Though it might be nice to know that a $5,000 account balance will be paid, it's much better for the beneficiary to be able to choose what to do with that $5,000. Other needs may be more pressing than paying off an account balance. Of course, term policies are usually in amounts much larger than $5,000 so the beneficiary will be able to pay off the balance if she chooses to do so or she may pay off other balances instead. The choice is hers to make. Of course, the fees for a life and/or disability insurance payment protection are small. But that's not really the point. Instead of acting in fear, this is the time for individuals to take a good look at their financial management and make needed changes. Financially responsible people first need to be sure that the household's primary wage-earner has adequate disability and life insurance coverage. An emergency fund needs to be kept in an interest-bearing account that allows quick and easy access to the money. A money market fund is a good choice for an emergency fund; a certificate of deposit is not because penalties will have to be paid if the money is taken out before its term ends. Outstanding account balances need to be made current and debt should be reduced as quickly as possible. This is the time to act, not react.
An individual may decide that an insurance payment protection plan is a good option given his personal circumstances. In that case, the individual needs to be well-informed on exactly what type of coverage he is getting and the amount of the monthly fee. These policies always have a maximum benefit or cap.
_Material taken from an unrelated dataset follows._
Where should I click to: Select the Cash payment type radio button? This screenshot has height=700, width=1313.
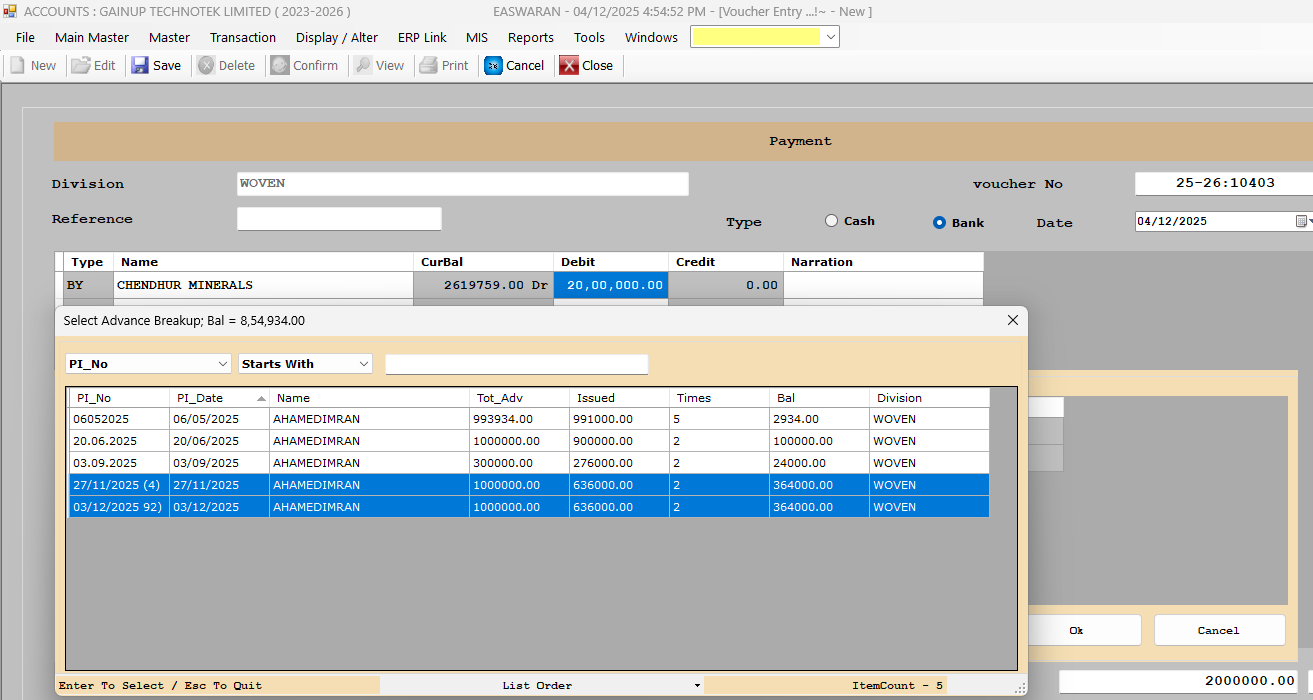coord(831,221)
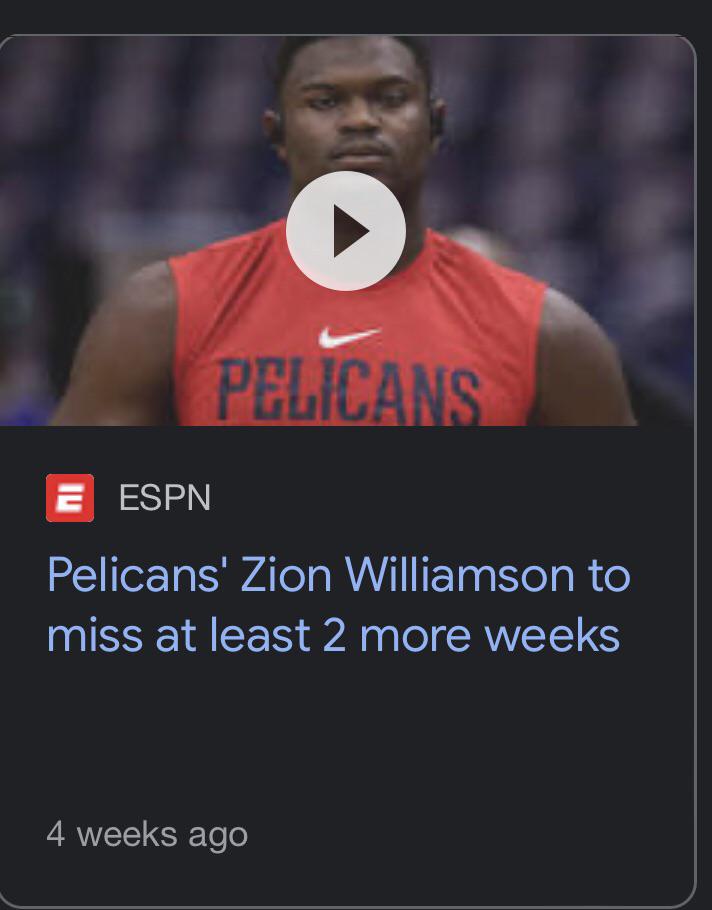The image size is (712, 910).
Task: Click the white circle around play icon
Action: pos(346,231)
Disability coverage may only make the account's monthly payments for a certain length of time, say twelve months. There may be age exclusions. Someone who works part-time or is self-employed may not be eligible for coverage. The time to find out whether or not any exclusions apply is before the policy is bought, not when its coverage is desperately needed. Prospective policyholders also need to be aware that disability policies rarely, if ever, replace one hundred percent of one's income. Because the money is tax-free, the benefit is set at a lower percentage. Because insurance payment protection policies are optional, accountholders should never feel pressured to purchase them. In fact, a person can probably find better policies with independent providers. By being well-informed and shopping around, a person can find affordable coverage to supplement existing coverage. The question, though, remains: is it really necessary?